Yesterday I saw this painting at the City Museum of Modern Art in Paris, one of Lawrence Weiner’s “linguistic propositions.” It seemed targeted to me and my crabby mood.
Generally I wear the label “intrepid traveler,” but this afternoon, after trekking to the Fondation Louis Vuitton in a Gehry building, the sweet young guard said, “Welcome, but you know there is no art on exhibit now.” Seriously? After the Cluny Museum is closed and the tapestries are in Australia, and the Gallery at the Gobelins Factory was closed, and it is so bone-chilling cold every day that we have to stop to purchase more underwear tops? Advice to friends: do not visit Paris in March. Everything is closed, and the weather can be horrid. I became the slowly diminishing stone.

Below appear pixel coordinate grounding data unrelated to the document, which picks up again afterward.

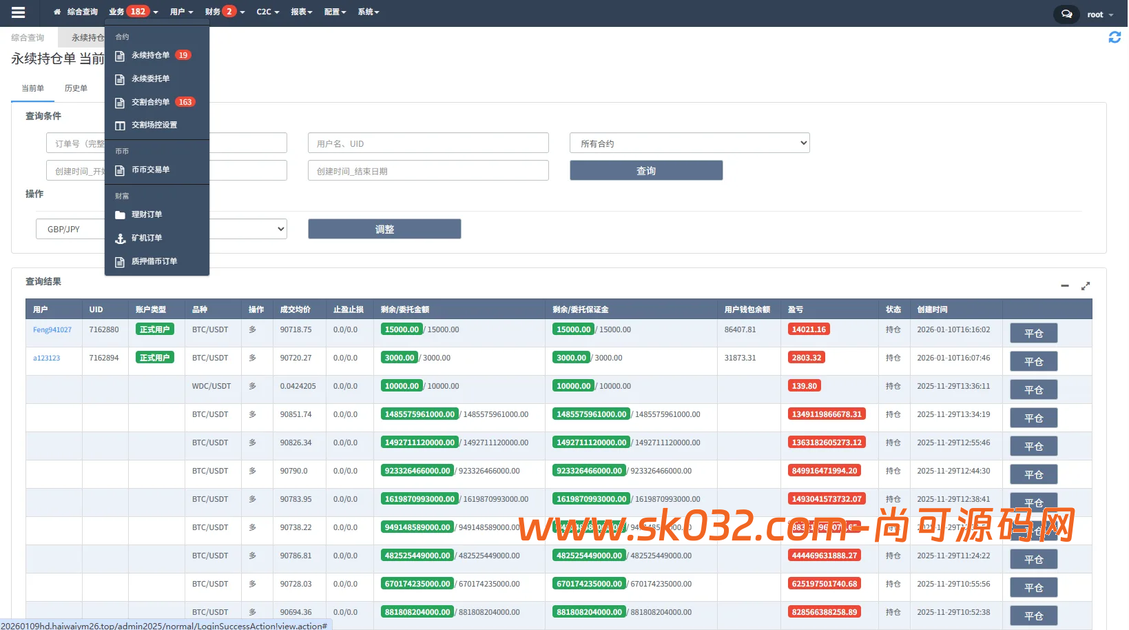
Task: Open the chat messages icon
Action: click(x=1066, y=14)
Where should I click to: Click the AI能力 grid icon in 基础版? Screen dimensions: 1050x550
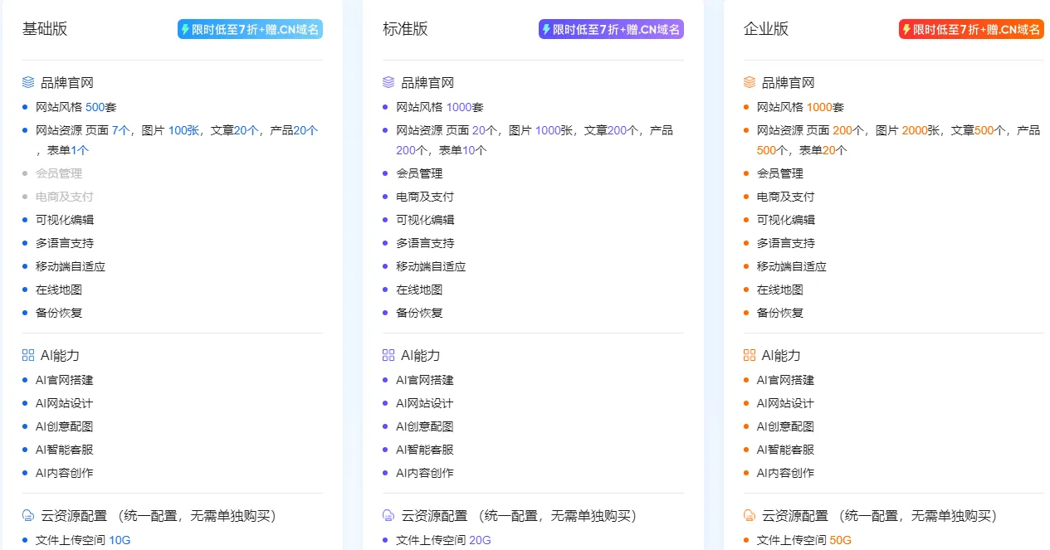[27, 354]
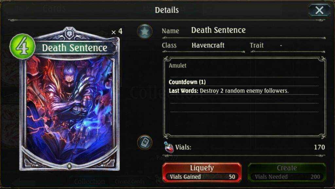Image resolution: width=335 pixels, height=189 pixels.
Task: Click the card flip icon below star
Action: click(145, 142)
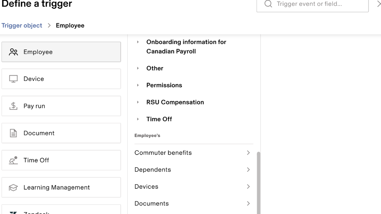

Enough of the complaints. After my crabby period I saw many paintings at the City of Paris Modern Art by Pia Fries. She is now in my top ten list of favorite painters. Her paintings had such explosive vibrancy and freedom and color and texture.
I visited the Gobelins Factory yesterday. They only give tours in French, but I read a bit on a French blog about what is covered on the tour, so that was not as annoying as the fact you can’t take photos! It was so disappointing that the gallery was not open, BUT I did meet a kindred weaving soul on the tour, a woman from Finland. That was fun. On this building in the complex you can note hooks along the top; they were to hang tapestries for festivals and official occasions.
Learning bits of French has been fun; The French word for those hooks on the building is crochet. Mike is way ahead of me, as he studied it long ago. Yesterday, during a walk to the Arc de Triomph, we stopped for a beer. We read the French paper sitting on the bar, and laughed as Mike translated the weather forecast, “Ambience of cold and dry….something, something…accentuates for sensation of glacial cold.” The funniest one was at the Musee d’Orsay, when he read the title of this Cezanne painting as “Death of an Onion.” ??? Oh, “Still Life with Onion.”
Today we went to the Sacre Couer at the top of Monmarte. Directly below the cathedral were an amazing number of fabric shops. Overwhelming, really, and I wasn’t in a fabric shopping mood (nor do I have room in my suitcase). One of the shops had mannequins of unusual small size. I noticed that, in general, in the giant shops the ratio of crappy fabric to beautiful fabric was high, just like in the U.S.
On our last day, I did have a large satisfying dose of textiles, as I returned to the Pompidou just to see the Sheila Hicks retrospective.